What needs to be done
Format the items below as a JSON list of strings, with one string per line and blank lines omitted.

Provided entries
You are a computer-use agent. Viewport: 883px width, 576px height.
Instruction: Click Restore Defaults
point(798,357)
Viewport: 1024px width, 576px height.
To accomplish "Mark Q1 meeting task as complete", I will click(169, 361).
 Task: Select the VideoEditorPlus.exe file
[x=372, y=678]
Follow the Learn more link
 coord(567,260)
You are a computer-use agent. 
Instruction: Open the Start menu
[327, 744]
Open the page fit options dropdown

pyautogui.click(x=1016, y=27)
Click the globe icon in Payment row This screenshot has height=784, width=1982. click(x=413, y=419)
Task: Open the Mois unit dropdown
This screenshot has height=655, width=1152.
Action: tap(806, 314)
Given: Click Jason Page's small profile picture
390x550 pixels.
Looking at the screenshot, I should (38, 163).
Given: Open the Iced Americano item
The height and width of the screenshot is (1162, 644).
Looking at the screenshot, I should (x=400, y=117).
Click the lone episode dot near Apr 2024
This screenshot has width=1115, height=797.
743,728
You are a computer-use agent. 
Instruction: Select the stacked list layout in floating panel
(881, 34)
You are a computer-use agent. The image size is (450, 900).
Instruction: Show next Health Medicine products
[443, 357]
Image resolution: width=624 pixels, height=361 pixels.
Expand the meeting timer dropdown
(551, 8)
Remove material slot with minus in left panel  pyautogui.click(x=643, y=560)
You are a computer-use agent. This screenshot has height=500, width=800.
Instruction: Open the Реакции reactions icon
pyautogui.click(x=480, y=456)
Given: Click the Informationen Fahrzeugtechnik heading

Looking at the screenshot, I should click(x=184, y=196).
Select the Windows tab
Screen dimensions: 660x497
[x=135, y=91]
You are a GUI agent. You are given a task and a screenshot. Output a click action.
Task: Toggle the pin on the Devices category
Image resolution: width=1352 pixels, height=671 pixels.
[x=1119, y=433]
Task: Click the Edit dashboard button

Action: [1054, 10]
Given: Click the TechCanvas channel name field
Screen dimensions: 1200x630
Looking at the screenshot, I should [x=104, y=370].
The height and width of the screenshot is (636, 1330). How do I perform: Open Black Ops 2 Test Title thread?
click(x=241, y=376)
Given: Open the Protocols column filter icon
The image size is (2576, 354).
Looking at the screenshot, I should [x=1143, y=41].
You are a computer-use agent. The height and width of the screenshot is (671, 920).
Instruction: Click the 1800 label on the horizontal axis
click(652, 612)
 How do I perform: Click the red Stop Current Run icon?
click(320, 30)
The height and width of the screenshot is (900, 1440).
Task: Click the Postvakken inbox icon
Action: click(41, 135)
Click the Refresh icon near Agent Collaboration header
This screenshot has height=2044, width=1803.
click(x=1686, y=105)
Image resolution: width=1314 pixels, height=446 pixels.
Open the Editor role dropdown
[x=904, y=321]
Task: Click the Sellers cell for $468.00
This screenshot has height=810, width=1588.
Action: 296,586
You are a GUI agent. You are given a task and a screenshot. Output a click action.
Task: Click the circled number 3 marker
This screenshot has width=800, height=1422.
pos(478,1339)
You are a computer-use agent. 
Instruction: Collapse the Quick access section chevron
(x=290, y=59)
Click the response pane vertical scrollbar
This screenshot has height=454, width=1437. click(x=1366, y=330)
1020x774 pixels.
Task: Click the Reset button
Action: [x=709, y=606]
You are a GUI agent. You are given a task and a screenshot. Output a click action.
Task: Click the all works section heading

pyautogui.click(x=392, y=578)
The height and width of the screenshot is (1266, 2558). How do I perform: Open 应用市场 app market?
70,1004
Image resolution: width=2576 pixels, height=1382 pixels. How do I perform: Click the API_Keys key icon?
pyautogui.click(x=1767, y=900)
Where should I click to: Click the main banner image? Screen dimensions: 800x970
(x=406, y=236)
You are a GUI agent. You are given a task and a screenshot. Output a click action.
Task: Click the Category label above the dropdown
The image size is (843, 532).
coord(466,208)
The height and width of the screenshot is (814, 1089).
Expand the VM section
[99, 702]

Answer to the task
[
  "You are a computer-use agent. Viewport: 883px width, 576px height.",
  "Instruction: Click Restore Defaults",
  "point(798,357)",
  "Viewport: 1024px width, 576px height.",
  "To accomplish \"Mark Q1 meeting task as complete\", I will click(169, 361).",
  " Task: Select the VideoEditorPlus.exe file",
  "[x=372, y=678]",
  "Follow the Learn more link",
  " coord(567,260)",
  "You are a computer-use agent. ",
  "Instruction: Open the Start menu",
  "[327, 744]",
  "Open the page fit options dropdown",
  "pyautogui.click(x=1016, y=27)",
  "Click the globe icon in Payment row This screenshot has height=784, width=1982. click(x=413, y=419)",
  "Task: Open the Mois unit dropdown",
  "This screenshot has height=655, width=1152.",
  "Action: tap(806, 314)",
  "Given: Click Jason Page's small profile picture",
  "390x550 pixels.",
  "Looking at the screenshot, I should (38, 163).",
  "Given: Open the Iced Americano item",
  "The height and width of the screenshot is (1162, 644).",
  "Looking at the screenshot, I should (x=400, y=117).",
  "Click the lone episode dot near Apr 2024",
  "This screenshot has width=1115, height=797.",
  "743,728",
  "You are a computer-use agent. ",
  "Instruction: Select the stacked list layout in floating panel",
  "(881, 34)",
  "You are a computer-use agent. The image size is (450, 900).",
  "Instruction: Show next Health Medicine products",
  "[443, 357]",
  "Image resolution: width=624 pixels, height=361 pixels.",
  "Expand the meeting timer dropdown",
  "(551, 8)",
  "Remove material slot with minus in left panel  pyautogui.click(x=643, y=560)",
  "You are a computer-use agent. This screenshot has height=500, width=800.",
  "Instruction: Open the Реакции reactions icon",
  "pyautogui.click(x=480, y=456)",
  "Given: Click the Informationen Fahrzeugtechnik heading",
  "Looking at the screenshot, I should click(x=184, y=196).",
  "Select the Windows tab",
  "Screen dimensions: 660x497",
  "[x=135, y=91]",
  "You are a GUI agent. You are given a task and a screenshot. Output a click action.",
  "Task: Toggle the pin on the Devices category",
  "Image resolution: width=1352 pixels, height=671 pixels.",
  "[x=1119, y=433]",
  "Task: Click the Edit dashboard button",
  "Action: [1054, 10]",
  "Given: Click the TechCanvas channel name field",
  "Screen dimensions: 1200x630",
  "Looking at the screenshot, I should [x=104, y=370].",
  "The height and width of the screenshot is (636, 1330). How do I perform: Open Black Ops 2 Test Title thread?",
  "click(x=241, y=376)",
  "Given: Open the Protocols column filter icon",
  "The image size is (2576, 354).",
  "Looking at the screenshot, I should [x=1143, y=41].",
  "You are a computer-use agent. The height and width of the screenshot is (671, 920).",
  "Instruction: Click the 1800 label on the horizontal axis",
  "click(652, 612)",
  " How do I perform: Click the red Stop Current Run icon?",
  "click(320, 30)",
  "The height and width of the screenshot is (900, 1440).",
  "Task: Click the Postvakken inbox icon",
  "Action: click(41, 135)",
  "Click the Refresh icon near Agent Collaboration header",
  "This screenshot has height=2044, width=1803.",
  "click(x=1686, y=105)",
  "Image resolution: width=1314 pixels, height=446 pixels.",
  "Open the Editor role dropdown",
  "[x=904, y=321]",
  "Task: Click the Sellers cell for $468.00",
  "This screenshot has height=810, width=1588.",
  "Action: 296,586",
  "You are a GUI agent. You are given a task and a screenshot. Output a click action.",
  "Task: Click the circled number 3 marker",
  "This screenshot has width=800, height=1422.",
  "pos(478,1339)",
  "You are a computer-use agent. ",
  "Instruction: Collapse the Quick access section chevron",
  "(x=290, y=59)",
  "Click the response pane vertical scrollbar",
  "This screenshot has height=454, width=1437. click(x=1366, y=330)",
  "1020x774 pixels.",
  "Task: Click the Reset button",
  "Action: [x=709, y=606]",
  "You are a GUI agent. You are given a task and a screenshot. Output a click action.",
  "Task: Click the all works section heading",
  "pyautogui.click(x=392, y=578)",
  "The height and width of the screenshot is (1266, 2558). How do I perform: Open 应用市场 app market?",
  "70,1004",
  "Image resolution: width=2576 pixels, height=1382 pixels. How do I perform: Click the API_Keys key icon?",
  "pyautogui.click(x=1767, y=900)",
  "Where should I click to: Click the main banner image? Screen dimensions: 800x970",
  "(x=406, y=236)",
  "You are a GUI agent. You are given a task and a screenshot. Output a click action.",
  "Task: Click the Category label above the dropdown",
  "The image size is (843, 532).",
  "coord(466,208)",
  "The height and width of the screenshot is (814, 1089).",
  "Expand the VM section",
  "[99, 702]"
]